Provided data
>>

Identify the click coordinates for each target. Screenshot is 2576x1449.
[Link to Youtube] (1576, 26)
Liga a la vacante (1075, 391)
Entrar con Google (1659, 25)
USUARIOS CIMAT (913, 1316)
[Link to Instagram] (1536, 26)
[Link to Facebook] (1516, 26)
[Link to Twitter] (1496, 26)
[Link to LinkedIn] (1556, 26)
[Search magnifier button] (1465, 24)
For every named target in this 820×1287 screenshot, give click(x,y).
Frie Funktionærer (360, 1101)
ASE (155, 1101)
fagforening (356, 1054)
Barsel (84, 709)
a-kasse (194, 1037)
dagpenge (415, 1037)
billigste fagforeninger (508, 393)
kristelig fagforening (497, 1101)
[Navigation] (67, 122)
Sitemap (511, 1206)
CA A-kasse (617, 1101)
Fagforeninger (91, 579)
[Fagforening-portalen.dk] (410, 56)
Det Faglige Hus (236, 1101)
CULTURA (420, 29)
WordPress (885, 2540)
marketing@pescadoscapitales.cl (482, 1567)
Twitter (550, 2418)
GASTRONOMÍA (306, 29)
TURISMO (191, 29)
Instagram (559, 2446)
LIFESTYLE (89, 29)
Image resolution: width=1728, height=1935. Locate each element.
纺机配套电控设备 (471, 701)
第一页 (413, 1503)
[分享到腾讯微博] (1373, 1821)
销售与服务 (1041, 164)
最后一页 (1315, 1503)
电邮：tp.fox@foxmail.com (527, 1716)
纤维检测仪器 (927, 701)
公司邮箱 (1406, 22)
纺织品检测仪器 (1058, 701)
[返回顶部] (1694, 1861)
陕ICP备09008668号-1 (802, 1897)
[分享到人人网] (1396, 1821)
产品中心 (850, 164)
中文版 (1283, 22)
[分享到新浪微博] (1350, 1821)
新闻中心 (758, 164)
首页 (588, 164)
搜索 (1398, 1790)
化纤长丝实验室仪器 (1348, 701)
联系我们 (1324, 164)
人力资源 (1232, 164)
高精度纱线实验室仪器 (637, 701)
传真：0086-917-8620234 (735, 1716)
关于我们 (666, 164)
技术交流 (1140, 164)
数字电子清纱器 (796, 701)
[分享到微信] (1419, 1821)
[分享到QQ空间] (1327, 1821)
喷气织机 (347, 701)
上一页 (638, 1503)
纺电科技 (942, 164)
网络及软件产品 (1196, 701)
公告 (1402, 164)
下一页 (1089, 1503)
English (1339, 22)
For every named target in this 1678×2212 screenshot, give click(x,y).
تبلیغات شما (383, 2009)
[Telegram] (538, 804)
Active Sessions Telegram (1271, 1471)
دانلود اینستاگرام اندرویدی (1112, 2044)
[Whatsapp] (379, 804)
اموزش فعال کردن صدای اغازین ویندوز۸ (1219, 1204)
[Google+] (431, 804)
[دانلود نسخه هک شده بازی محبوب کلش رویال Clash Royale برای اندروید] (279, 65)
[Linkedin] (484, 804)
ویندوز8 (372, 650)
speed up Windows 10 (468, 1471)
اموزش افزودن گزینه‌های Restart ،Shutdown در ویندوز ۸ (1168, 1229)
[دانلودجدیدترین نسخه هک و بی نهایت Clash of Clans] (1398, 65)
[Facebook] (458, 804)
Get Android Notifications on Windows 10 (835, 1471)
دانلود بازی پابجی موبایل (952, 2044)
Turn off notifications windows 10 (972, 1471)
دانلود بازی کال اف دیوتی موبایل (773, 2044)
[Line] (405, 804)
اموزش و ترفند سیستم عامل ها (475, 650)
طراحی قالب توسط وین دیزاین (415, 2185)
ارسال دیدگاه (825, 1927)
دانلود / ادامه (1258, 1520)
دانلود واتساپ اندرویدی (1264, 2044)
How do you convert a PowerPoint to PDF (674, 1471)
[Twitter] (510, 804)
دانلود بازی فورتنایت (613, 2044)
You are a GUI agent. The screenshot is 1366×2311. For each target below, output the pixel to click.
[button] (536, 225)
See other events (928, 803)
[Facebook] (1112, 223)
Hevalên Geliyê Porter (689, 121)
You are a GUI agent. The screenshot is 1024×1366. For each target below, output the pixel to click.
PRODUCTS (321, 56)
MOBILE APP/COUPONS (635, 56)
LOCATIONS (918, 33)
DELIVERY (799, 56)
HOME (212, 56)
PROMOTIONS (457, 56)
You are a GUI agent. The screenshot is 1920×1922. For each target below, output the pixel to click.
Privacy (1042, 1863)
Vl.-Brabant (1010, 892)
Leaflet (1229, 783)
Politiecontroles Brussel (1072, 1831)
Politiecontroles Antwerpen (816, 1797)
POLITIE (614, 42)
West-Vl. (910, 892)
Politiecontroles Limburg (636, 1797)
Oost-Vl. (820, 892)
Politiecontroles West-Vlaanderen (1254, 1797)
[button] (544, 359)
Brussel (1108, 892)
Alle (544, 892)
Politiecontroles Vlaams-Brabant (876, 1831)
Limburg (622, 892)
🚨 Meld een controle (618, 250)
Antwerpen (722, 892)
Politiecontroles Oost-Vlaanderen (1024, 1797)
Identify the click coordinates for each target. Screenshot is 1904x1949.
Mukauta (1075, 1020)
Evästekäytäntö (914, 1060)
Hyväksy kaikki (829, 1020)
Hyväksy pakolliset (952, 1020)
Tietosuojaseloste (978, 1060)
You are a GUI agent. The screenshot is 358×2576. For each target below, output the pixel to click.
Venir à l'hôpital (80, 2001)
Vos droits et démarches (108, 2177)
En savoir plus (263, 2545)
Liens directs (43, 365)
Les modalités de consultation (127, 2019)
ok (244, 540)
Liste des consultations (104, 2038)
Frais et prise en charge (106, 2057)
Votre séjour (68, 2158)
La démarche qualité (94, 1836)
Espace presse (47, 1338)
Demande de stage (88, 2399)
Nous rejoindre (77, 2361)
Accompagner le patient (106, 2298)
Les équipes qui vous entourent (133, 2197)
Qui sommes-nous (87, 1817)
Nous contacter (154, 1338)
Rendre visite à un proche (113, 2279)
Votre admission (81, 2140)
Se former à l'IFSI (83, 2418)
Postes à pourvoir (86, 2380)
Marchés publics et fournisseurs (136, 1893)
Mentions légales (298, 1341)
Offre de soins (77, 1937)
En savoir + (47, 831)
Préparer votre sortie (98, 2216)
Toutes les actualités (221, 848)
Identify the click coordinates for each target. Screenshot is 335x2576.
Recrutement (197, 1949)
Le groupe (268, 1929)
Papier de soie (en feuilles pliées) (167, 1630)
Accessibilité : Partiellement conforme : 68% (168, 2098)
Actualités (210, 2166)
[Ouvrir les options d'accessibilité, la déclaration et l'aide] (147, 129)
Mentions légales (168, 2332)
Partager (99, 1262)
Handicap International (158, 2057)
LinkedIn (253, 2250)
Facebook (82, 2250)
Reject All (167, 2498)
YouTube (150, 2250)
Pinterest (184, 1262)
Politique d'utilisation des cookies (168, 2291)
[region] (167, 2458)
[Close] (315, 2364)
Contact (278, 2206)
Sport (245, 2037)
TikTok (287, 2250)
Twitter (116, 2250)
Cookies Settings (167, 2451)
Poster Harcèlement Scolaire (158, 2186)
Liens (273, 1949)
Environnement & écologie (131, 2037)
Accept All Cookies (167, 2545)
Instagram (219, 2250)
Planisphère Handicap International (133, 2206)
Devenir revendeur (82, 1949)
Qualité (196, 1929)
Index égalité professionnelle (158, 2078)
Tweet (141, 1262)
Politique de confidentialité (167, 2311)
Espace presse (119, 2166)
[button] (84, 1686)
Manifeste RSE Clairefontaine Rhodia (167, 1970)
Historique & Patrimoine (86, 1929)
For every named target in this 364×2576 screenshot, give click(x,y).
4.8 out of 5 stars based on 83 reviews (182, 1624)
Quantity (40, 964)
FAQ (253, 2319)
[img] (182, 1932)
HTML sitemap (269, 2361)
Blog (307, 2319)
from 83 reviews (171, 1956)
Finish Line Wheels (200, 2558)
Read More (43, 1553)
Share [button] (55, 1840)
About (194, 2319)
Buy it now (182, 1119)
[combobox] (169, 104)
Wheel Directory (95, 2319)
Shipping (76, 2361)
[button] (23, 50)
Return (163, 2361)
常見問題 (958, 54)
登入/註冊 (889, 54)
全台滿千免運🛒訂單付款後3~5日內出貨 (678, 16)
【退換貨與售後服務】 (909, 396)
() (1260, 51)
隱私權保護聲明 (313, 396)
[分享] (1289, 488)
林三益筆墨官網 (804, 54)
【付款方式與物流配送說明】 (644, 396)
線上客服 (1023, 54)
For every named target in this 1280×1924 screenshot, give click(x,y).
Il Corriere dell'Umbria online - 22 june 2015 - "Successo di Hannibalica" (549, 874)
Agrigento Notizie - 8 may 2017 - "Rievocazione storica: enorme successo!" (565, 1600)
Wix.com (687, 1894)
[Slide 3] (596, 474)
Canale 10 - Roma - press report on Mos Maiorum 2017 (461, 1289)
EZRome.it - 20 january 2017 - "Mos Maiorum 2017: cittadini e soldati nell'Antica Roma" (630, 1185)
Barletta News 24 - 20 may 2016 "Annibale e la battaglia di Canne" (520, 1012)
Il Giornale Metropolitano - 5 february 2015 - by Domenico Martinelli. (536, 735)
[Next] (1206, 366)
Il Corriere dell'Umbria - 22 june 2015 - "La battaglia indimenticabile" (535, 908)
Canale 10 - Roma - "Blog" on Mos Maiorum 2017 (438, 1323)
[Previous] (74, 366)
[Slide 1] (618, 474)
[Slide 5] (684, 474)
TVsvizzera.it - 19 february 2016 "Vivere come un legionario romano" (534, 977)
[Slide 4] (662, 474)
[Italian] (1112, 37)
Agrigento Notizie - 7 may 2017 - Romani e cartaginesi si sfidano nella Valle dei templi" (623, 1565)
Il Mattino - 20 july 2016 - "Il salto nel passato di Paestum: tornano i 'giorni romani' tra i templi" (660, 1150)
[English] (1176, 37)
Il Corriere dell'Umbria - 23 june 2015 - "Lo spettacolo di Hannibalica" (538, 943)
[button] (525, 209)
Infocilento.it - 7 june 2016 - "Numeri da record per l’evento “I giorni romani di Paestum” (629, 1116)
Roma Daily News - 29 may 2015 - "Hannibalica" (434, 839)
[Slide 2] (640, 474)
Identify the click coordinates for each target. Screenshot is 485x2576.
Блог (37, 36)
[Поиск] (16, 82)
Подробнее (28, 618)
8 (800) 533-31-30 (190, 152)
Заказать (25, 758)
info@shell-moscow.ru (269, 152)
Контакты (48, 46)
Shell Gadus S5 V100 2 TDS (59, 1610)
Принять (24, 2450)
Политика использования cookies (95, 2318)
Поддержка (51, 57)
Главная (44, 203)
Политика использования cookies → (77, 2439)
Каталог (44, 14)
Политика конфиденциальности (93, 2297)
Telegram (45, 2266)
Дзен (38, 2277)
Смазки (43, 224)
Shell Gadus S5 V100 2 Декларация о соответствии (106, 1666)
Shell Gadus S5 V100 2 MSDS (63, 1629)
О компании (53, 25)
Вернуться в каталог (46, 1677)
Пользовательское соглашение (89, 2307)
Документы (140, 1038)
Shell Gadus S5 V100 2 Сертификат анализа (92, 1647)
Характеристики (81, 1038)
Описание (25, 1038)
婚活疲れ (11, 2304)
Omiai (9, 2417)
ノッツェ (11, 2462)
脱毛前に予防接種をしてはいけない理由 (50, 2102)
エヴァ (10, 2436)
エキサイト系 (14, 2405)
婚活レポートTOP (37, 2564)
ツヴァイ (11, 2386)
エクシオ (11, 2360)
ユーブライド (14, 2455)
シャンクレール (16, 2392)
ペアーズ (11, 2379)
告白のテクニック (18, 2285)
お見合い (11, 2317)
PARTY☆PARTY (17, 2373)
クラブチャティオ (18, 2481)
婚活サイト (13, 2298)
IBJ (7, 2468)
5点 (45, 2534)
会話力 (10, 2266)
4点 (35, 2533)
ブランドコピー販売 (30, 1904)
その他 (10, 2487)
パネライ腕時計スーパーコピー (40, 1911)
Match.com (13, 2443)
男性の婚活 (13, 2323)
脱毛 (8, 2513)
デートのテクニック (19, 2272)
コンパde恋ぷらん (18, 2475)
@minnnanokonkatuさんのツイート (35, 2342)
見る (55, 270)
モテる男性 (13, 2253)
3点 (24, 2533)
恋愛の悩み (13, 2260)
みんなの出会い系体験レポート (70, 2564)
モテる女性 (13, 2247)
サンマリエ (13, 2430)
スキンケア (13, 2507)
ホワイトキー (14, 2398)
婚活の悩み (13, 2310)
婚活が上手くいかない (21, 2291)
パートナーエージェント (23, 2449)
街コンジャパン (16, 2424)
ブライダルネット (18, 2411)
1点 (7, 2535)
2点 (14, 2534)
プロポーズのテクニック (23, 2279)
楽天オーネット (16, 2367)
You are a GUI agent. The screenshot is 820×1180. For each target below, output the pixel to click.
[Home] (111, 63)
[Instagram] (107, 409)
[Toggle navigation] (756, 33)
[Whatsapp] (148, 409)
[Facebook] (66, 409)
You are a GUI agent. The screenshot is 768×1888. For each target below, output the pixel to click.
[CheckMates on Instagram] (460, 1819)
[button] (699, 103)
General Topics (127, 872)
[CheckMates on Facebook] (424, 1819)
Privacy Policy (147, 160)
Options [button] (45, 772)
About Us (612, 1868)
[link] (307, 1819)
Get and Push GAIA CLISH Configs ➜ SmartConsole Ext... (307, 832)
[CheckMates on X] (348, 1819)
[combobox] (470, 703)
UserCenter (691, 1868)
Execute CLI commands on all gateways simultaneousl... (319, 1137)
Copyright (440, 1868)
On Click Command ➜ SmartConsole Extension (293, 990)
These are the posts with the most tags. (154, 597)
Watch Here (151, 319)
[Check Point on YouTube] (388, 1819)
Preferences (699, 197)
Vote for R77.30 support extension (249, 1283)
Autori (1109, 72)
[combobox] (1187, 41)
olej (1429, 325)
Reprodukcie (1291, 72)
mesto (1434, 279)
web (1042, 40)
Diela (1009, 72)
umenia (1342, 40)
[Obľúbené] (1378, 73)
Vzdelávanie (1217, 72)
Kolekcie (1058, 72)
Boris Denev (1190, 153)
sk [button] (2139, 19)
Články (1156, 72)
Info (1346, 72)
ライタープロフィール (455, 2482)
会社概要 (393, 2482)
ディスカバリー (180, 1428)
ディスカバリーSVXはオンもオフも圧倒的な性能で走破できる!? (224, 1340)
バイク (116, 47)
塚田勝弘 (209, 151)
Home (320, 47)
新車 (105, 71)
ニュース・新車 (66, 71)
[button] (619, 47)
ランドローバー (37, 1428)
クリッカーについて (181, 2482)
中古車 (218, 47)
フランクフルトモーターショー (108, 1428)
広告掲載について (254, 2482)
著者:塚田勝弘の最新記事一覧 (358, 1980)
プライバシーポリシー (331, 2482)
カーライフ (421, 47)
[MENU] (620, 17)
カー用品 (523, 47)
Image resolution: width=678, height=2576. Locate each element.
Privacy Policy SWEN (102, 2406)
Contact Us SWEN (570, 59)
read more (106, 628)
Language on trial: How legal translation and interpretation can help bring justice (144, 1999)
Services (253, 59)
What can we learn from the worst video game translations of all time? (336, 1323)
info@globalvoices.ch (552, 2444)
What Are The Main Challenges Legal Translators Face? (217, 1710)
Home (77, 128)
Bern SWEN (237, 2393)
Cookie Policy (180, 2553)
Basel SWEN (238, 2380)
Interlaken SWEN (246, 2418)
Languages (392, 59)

<<

Only the lines above from the line containing "ツヴァイ (11, 2386)" through the line containing "[Whatsapp] (148, 409)" should be retyped, exactly and with both ends included.

ツヴァイ (11, 2386)
エクシオ (11, 2360)
ユーブライド (14, 2455)
シャンクレール (16, 2392)
ペアーズ (11, 2379)
告白のテクニック (18, 2285)
お見合い (11, 2317)
PARTY☆PARTY (17, 2373)
クラブチャティオ (18, 2481)
婚活サイト (13, 2298)
IBJ (7, 2468)
5点 (45, 2534)
会話力 (10, 2266)
4点 (35, 2533)
ブランドコピー販売 (30, 1904)
その他 (10, 2487)
パネライ腕時計スーパーコピー (40, 1911)
Match.com (13, 2443)
男性の婚活 (13, 2323)
脱毛 (8, 2513)
デートのテクニック (19, 2272)
コンパde恋ぷらん (18, 2475)
@minnnanokonkatuさんのツイート (35, 2342)
見る (55, 270)
モテる男性 (13, 2253)
3点 (24, 2533)
恋愛の悩み (13, 2260)
みんなの出会い系体験レポート (70, 2564)
モテる女性 (13, 2247)
サンマリエ (13, 2430)
スキンケア (13, 2507)
ホワイトキー (14, 2398)
婚活の悩み (13, 2310)
婚活が上手くいかない (21, 2291)
パートナーエージェント (23, 2449)
街コンジャパン (16, 2424)
ブライダルネット (18, 2411)
1点 (7, 2535)
2点 (14, 2534)
プロポーズのテクニック (23, 2279)
楽天オーネット (16, 2367)
You are a GUI agent. The screenshot is 820×1180. For each target below, output the pixel to click.
[Home] (111, 63)
[Instagram] (107, 409)
[Toggle navigation] (756, 33)
[Whatsapp] (148, 409)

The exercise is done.